Wo sonst die Waffeln auf der Vitrine stehen, hockt jetzt ein kleines Strumpfäffchen. Eine Stammkundin verkauft die Stofftiere – der Erlös geht an Kinder in Indien. Aus den Einnahmen der bunten, eingerollten Strickdecken, die sich im Regal stapeln, soll die Flüchtlingshilfe unterstützt werden. „Die sind von einem Omi-Strickzirkel von der Mutter einer Kollegin“, sagt Mandy Schüler.

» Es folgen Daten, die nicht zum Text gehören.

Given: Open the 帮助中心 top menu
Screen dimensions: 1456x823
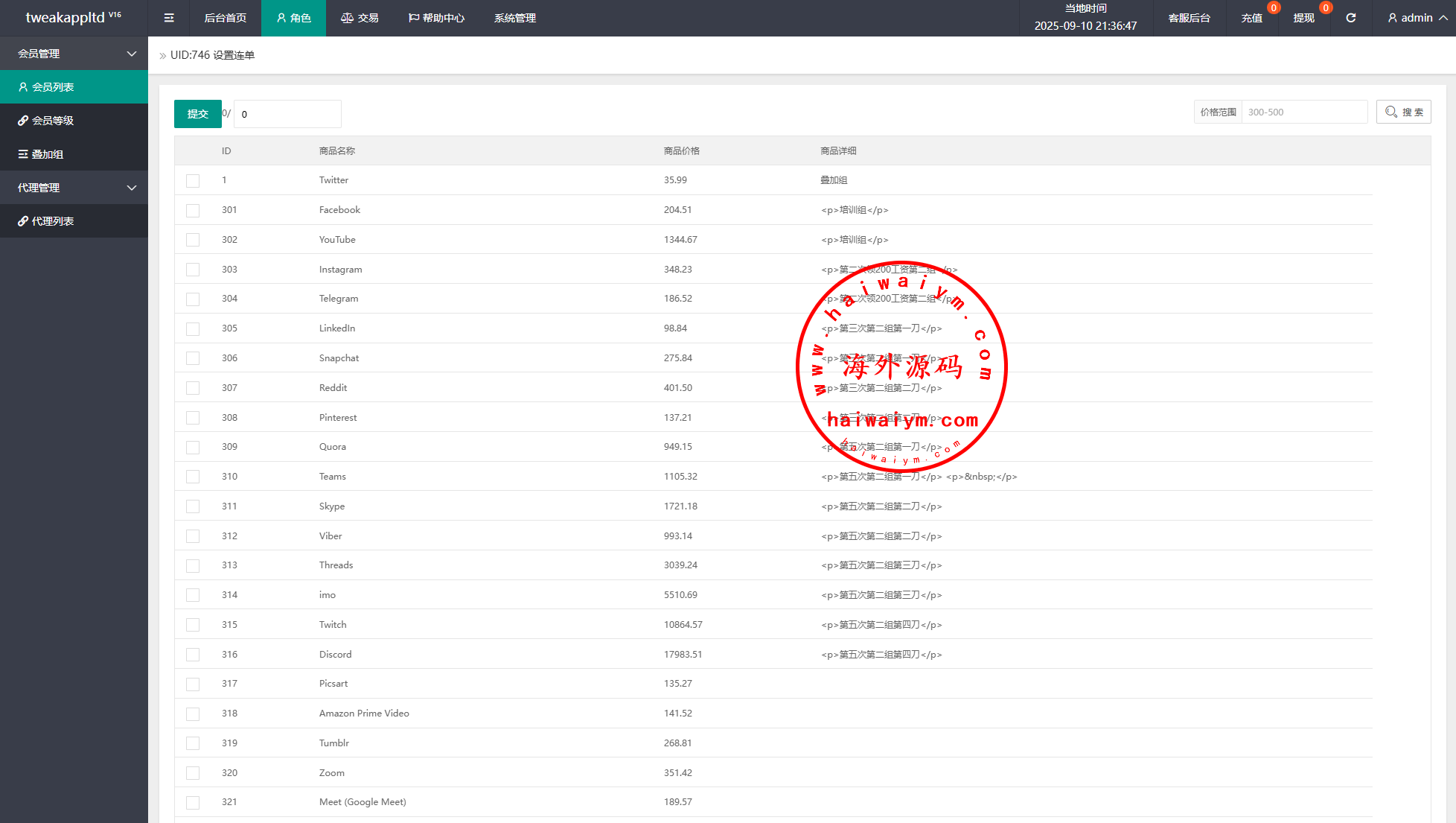Looking at the screenshot, I should (x=436, y=18).
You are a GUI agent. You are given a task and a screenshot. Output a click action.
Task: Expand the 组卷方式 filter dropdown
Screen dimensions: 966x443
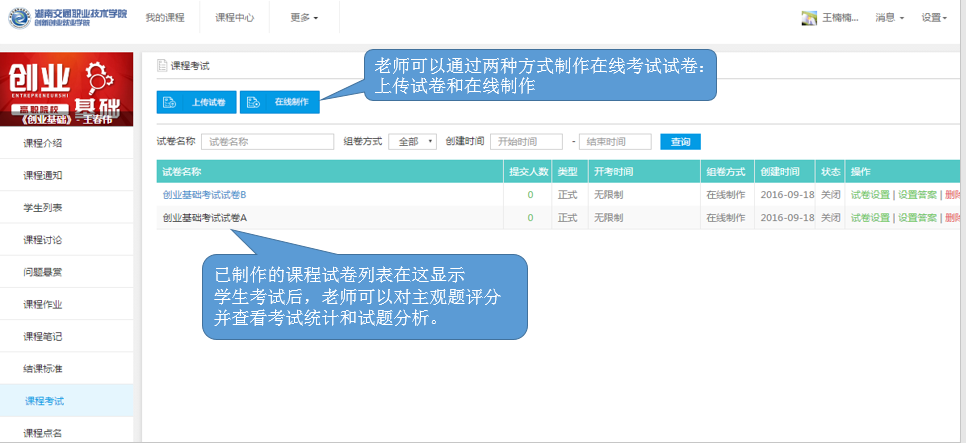412,142
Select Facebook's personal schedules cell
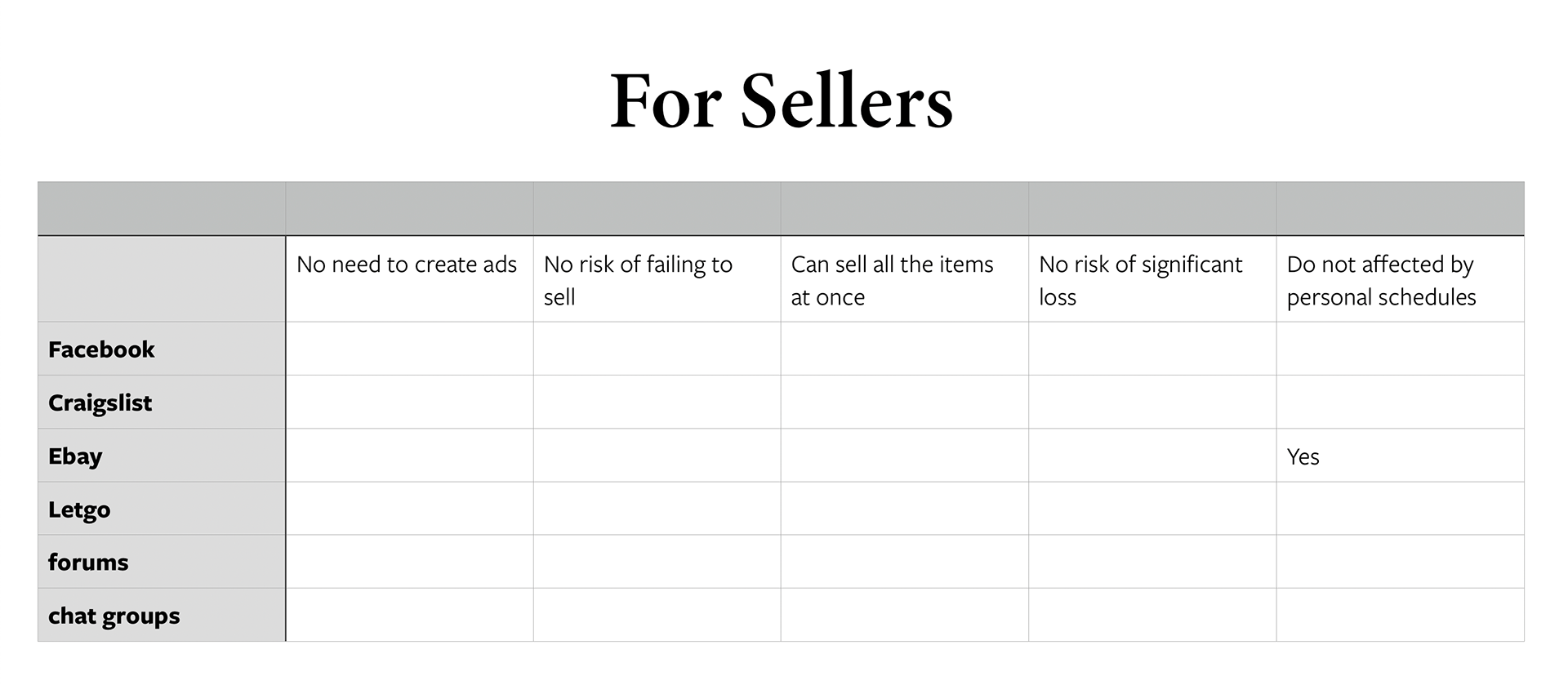 pyautogui.click(x=1400, y=349)
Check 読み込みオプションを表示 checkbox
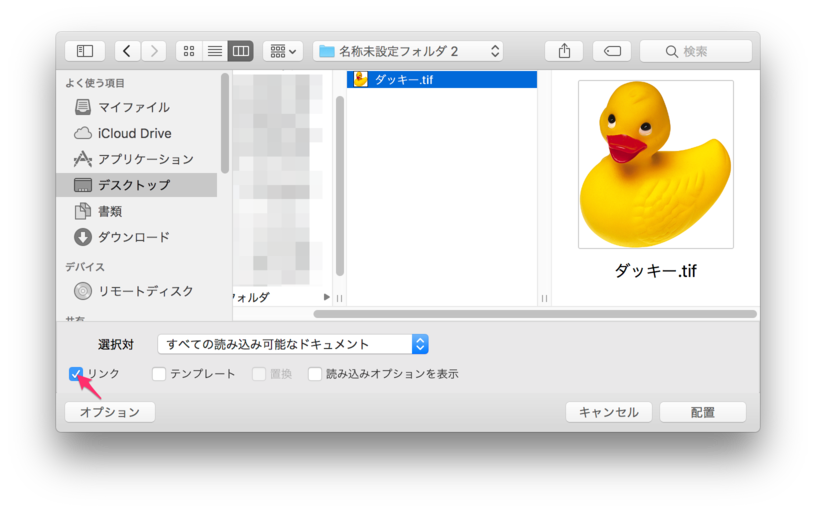The width and height of the screenshot is (816, 512). pyautogui.click(x=315, y=374)
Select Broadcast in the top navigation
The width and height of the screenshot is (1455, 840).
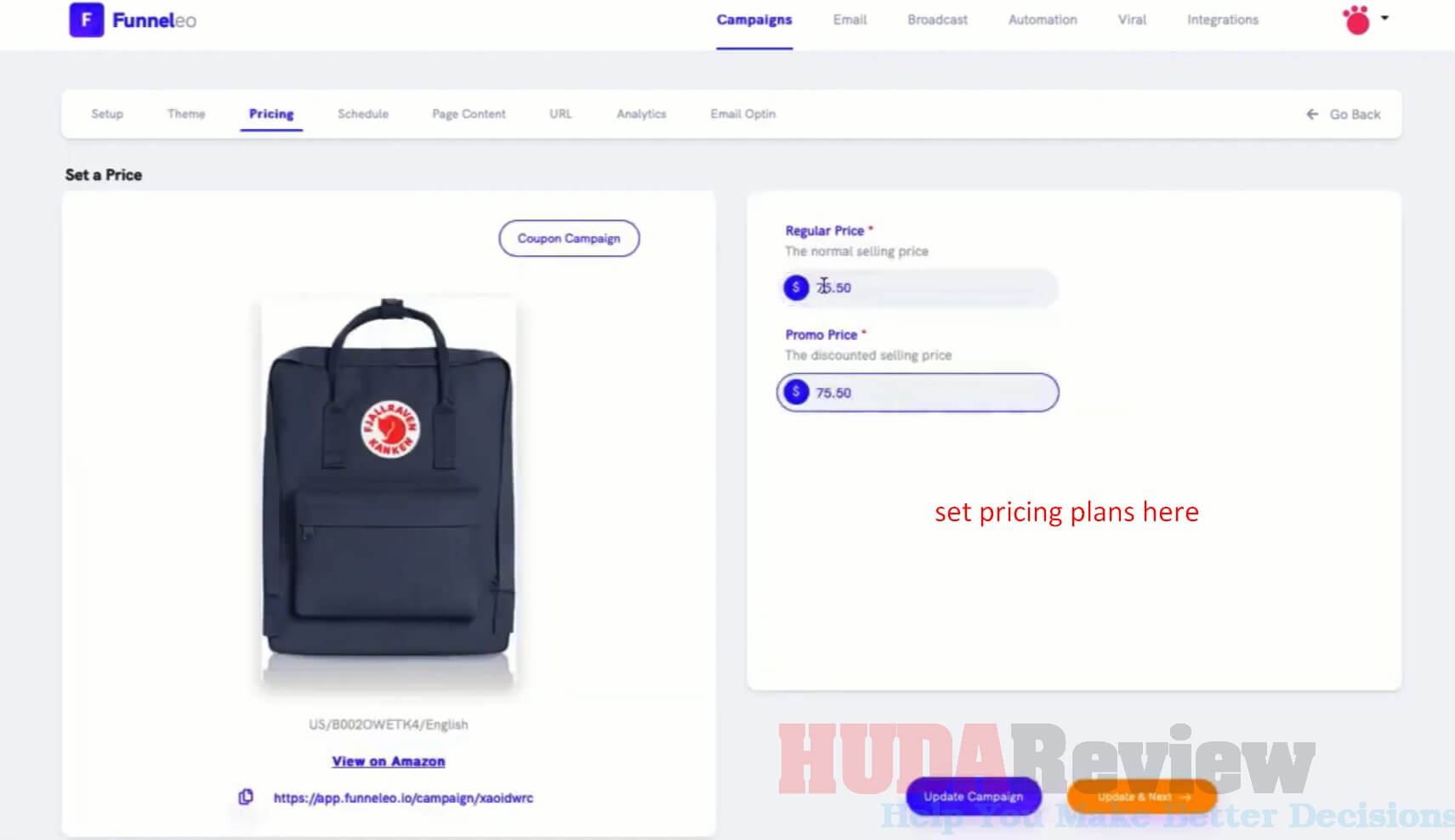coord(937,20)
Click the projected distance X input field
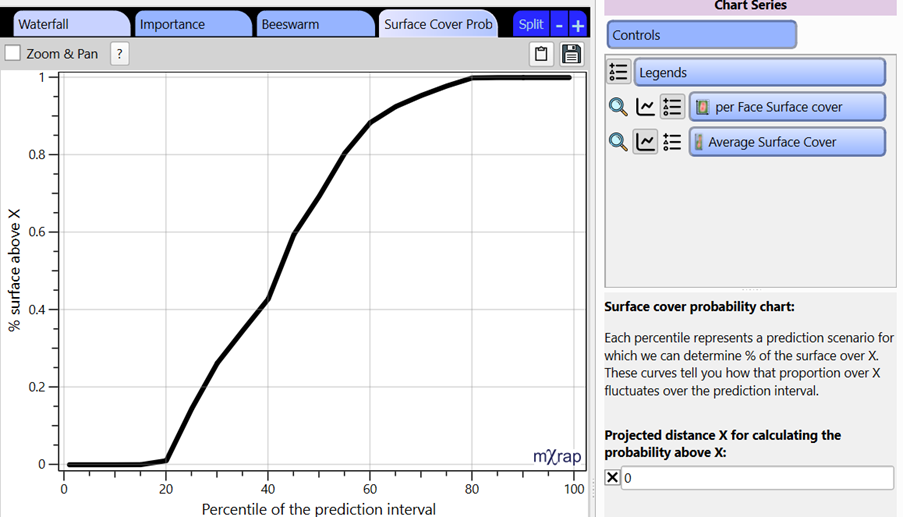Viewport: 903px width, 517px height. pyautogui.click(x=757, y=479)
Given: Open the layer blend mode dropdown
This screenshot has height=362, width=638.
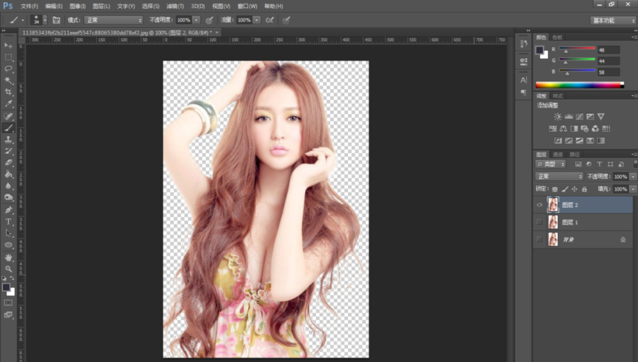Looking at the screenshot, I should click(x=559, y=177).
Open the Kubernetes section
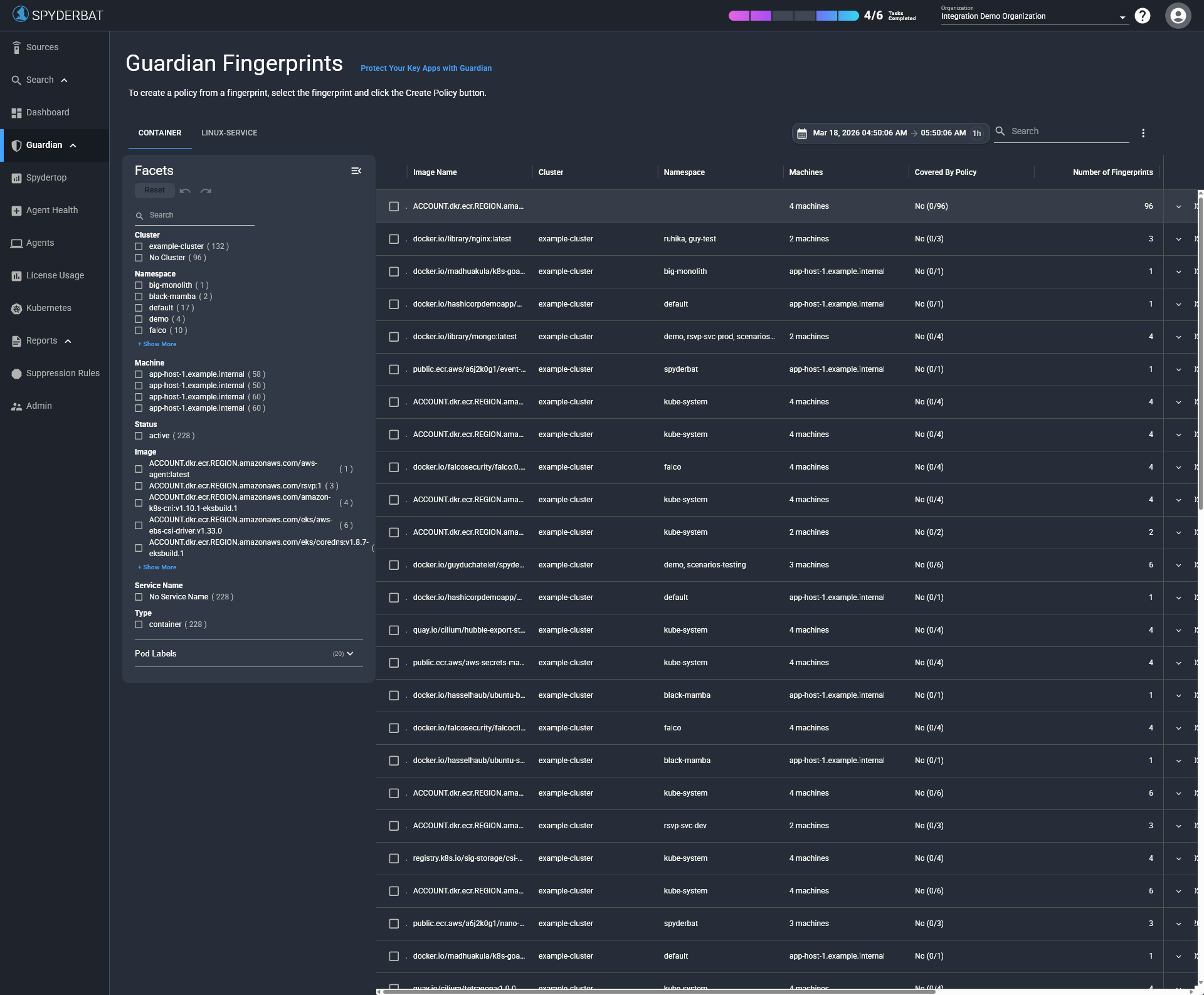 (x=49, y=308)
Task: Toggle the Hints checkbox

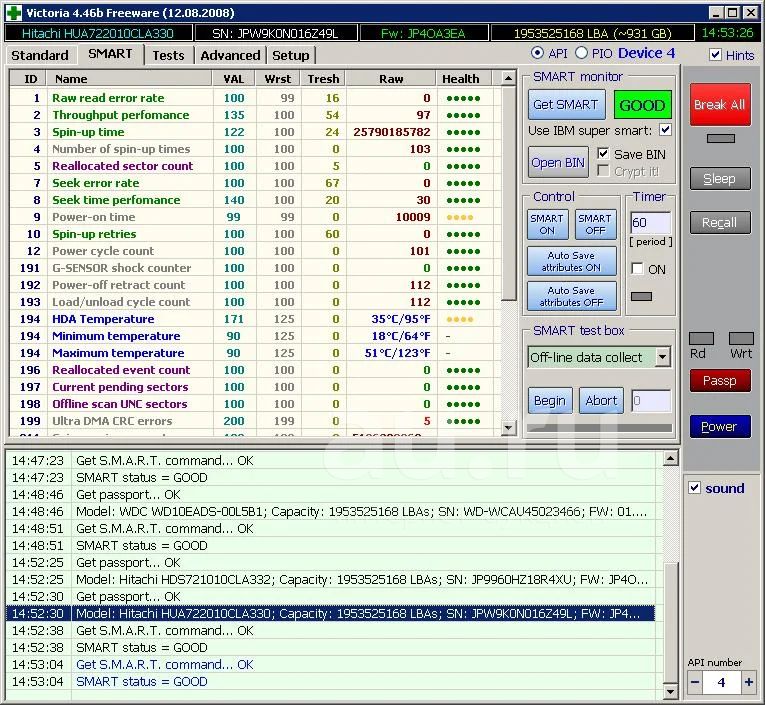Action: point(715,55)
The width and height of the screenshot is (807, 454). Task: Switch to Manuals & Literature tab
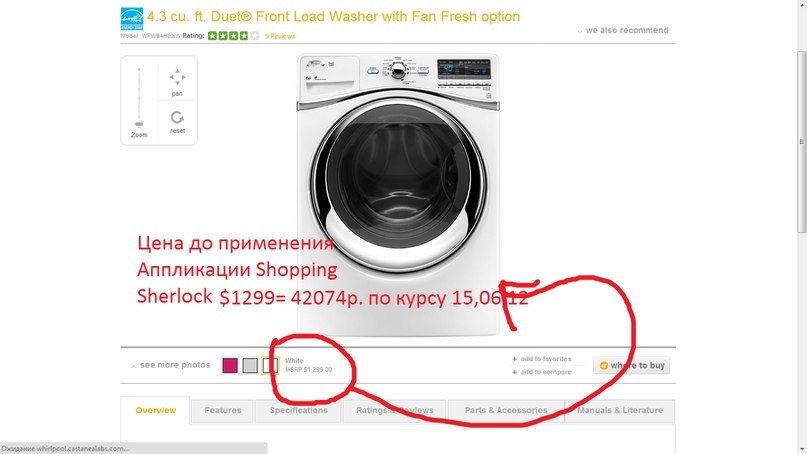(x=620, y=410)
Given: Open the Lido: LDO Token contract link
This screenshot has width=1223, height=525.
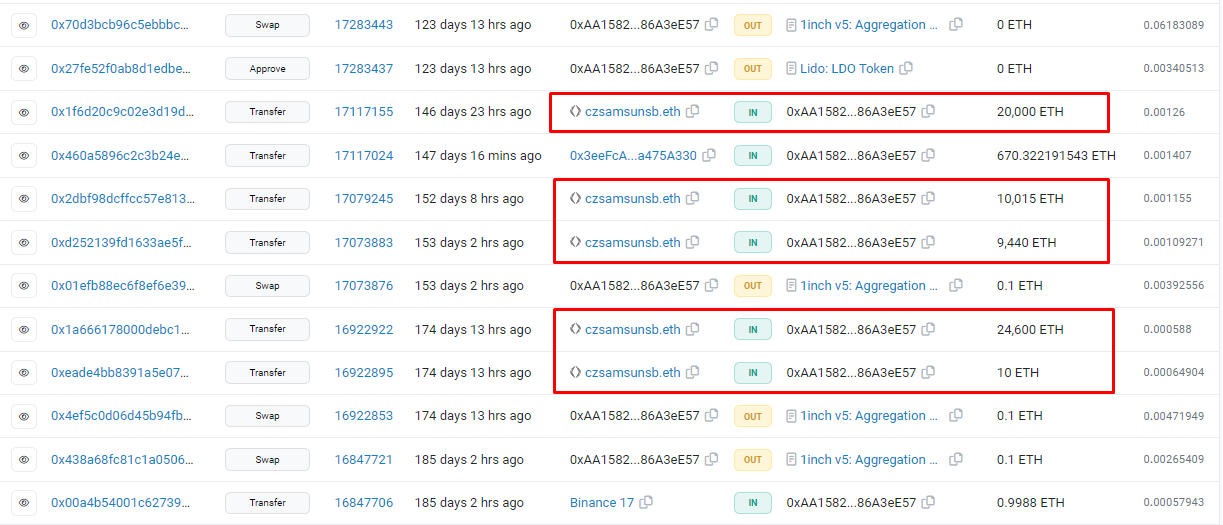Looking at the screenshot, I should tap(846, 69).
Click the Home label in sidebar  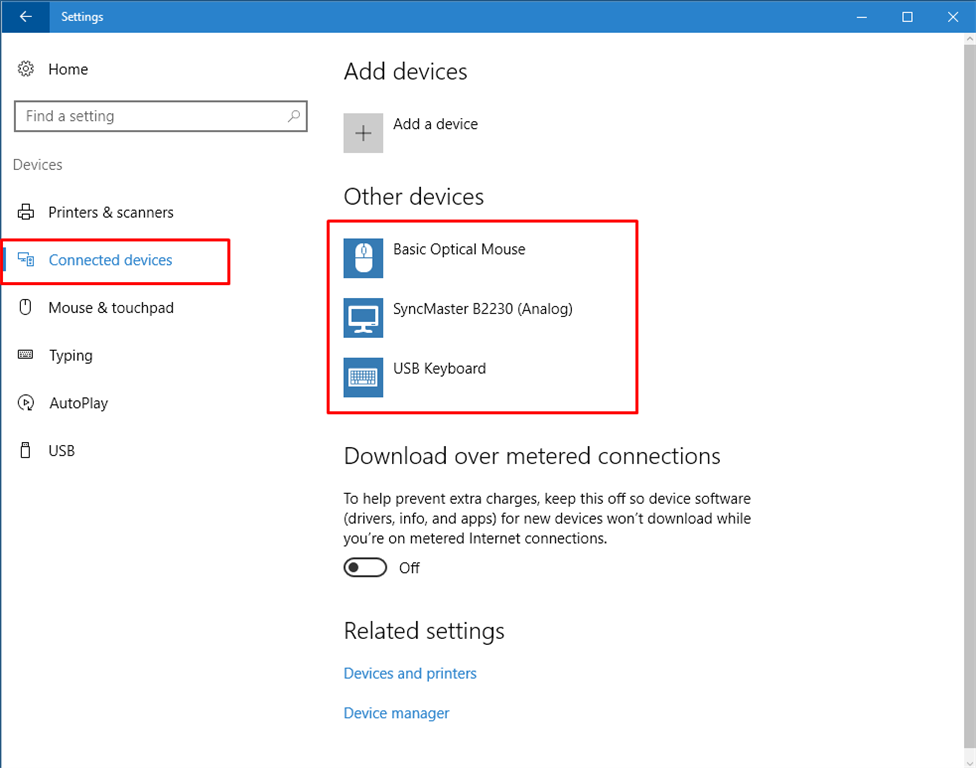pos(68,69)
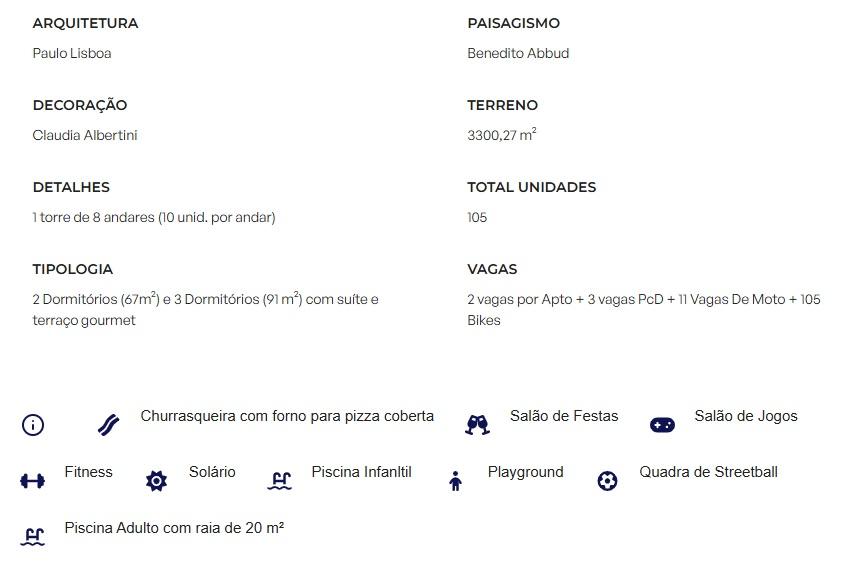Click architect name Paulo Lisboa
856x578 pixels.
(x=72, y=53)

Am Anfang habe sie noch gezweifelt, ob sie die neu aufgestellten Regale im vorderen Ladenbereich überhaupt voll bekämen, sagt sie. Tatsächlich kamen so viele Anfragen, auch von Kunden und Freunden von Kollegen, dass sie gar nicht alles annehmen konnten. „Besonders vor Weihnachten haben sich viele Leute gefreut über Geschenkideen“, sagt Mo Klinz und zeigt auf Mützen und Schals, Tassen und Gläser, Holzschnitzereien.

In allen Farben leuchten an der Wand auch Jacken aus Schurwolle. Mo Klinz hat sie mitgebracht, als sie im vergangenen Jahr über die Winterpause mit ihrer Familie in Nepal war. Der Erlös geht zurück an die nepalesische Familie, die die Jacken herstellt. Mandy Schüler hat die Wintermonate im vergangenen Jahr ihrem neugeborenen Sohn gewidmet. „Eine richtige Eisfee bekommt ihr Kind eben im Winter“, sagt Mo Klinz und lacht. Jetzt verkauft Mandy Schüler kleine Libellen- und Schmetterlingsfiguren aus Bambus, die sie selbst lackiert und bemalt. Außerdem stellt sie Zettel- und Stiftboxen aus recyceltem Papier her. Als die erste Box verkauft wurde, war sie gerade im Urlaub in Neuseeland. „Da hat Mo mir gleich eine SMS geschrieben“, sagt sie.

Hinter der Ladentheke löffelt Mandy Schüler einen Becher Schokoeis aus der Gefriertruhe. Kurz darauf wird die Truhe abermals geöffnet, als eine Kundin sich einen Becher Erdbeer-Minze kauft und in ihre Handtasche steckt. „Die Kunden werden zu Hause richtig kreativ mit ihrem Eis“, sagt Mo Klinz. Eine Stammkundin hat ihr von warmem Apfelstrudel mit Zimteis berichtet, eine andere von Birnenkompott mit Vanilleeis. Zeit für Gespräche mit der Kundschaft ist für Schüler und Klinz ein rares Gut zur Sommersaison. „Da geht es immer nur so“, sagt Mandy Schüler und macht mit ihrem Arm die löffelnden Bewegungen des Eisverkäufers. Mit der Winternutzung ist Besinnlichkeit eingekehrt.

Beide seien sie Eisverkäuferinnen „aus Liebe zum Eis“, sagt Mo Klinz. Die Ruhe genießt sie dennoch – keine Frage, die Zwischenräume soll es auch im nächsten Winter wieder geben.

Zwischenräume ist Montag bis Samstag von 14 bis 20 Uhr geöffnet, Eis gibt es auch am Sonntag von 14 bis 20 Uhr in der Weserstr. 6, Neukölln.